The Turkish authorities have definitely been accelerating the implementation of administrative and legal reforms allowing them to fulfill the requirements,” she told lawmakers, as quoted by Reuters.

Is Turkey asking for a blank check to flood Turkish Kurds into the EU?
Is Turkey asking for a blank check to flood Turkish Kurds into the EU?

The country has until April 30 to meet the necessary requirements, which include sharing more information on fraudulent documents used to travel to the EU, issuing biometric passports, and granting access to its labor market and other services to non-Syrian refugees seeking shelter in the country.

The country’s backlog of around 140,000 asylum applications must also be reduced, and Ankara must establish an independent body to monitor rights abuses by law enforcement and government authorities.

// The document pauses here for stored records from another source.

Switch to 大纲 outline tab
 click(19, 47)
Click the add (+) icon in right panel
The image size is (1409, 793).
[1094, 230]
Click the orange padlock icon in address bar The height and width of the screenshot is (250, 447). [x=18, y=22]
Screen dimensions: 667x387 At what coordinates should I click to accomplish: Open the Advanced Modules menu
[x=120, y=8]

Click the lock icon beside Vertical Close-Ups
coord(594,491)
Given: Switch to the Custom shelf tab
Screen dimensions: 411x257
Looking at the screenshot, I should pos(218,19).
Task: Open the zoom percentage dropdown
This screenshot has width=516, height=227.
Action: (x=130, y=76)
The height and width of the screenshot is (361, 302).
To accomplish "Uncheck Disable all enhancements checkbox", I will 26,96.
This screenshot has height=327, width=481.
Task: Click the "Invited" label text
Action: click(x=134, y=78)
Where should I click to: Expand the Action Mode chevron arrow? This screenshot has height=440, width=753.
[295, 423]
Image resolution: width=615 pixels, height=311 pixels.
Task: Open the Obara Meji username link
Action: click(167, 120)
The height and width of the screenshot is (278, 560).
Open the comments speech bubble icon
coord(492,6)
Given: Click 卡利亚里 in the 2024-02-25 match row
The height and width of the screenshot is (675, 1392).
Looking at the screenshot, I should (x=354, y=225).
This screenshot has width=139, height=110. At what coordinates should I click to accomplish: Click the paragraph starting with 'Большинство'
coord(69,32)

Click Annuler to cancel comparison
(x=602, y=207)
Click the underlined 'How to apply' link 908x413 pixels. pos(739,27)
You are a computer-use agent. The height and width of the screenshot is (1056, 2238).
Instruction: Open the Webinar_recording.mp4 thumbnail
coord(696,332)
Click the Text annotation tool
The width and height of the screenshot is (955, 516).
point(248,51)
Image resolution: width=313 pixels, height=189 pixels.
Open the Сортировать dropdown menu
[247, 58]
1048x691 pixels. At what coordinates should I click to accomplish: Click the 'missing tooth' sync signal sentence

Turkey must also lift visa requirements on Cyprus, which it does not recognize as an independent state. The European Commission is scheduled to report on May 4 whether Turkey has met the benchmarks for visa-free travel.

The deal between Ankara and the EU went into effect on March 21. Under the agreement, illegal migrants reaching Greece from Turkey are returned. In exchange, the EU agreed to take thousands of Syrian refugees directly from Turkey.

The EU has also agreed to grant Turks the ability to travel to the bloc visa-free, if the specified conditions are met, as well as accelerate Ankara’s bid for EU membership. It pledged to provide US$3.3 billion to help Turkey deal with refugees, along with a possible further $3.3 billion provision in 2018.

Arrivals of migrants and refugees to Greece have dropped since the agreement went into force. However, Ankara has threatened to terminate the deal if it is not granted visa-free travel to the EU in June.

The European refugee crisis has placed serious strain on the EU, and the deal is seen as a way to alleviate a significant portion of the pressure. Over a million asylum seekers arrived to the continent in 2015, mostly from Syria, where a civil war has killed 250,000 people and displaced more than 12 million since 2011, according to UN figures.

But although the EU seems eager to keep the deal intact, the agreement has been highly criticized by human rights groups, which have questioned whether Turkey is a safe place for migrants to be returned to. That skepticism was strengthened after Amnesty International revealed that Turkey has returned thousands of Syrian refugees to the war-torn country since mid-January.